Collected data:
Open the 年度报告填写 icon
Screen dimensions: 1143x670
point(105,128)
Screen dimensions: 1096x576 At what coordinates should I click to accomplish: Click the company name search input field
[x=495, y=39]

Goal of the exercise
A faithful, word-for-word copy of the data is the expected answer.

Output
Open the 年度报告填写 icon
Screen dimensions: 1143x670
point(105,128)
Screen dimensions: 1096x576 At what coordinates should I click to accomplish: Click the company name search input field
[x=495, y=39]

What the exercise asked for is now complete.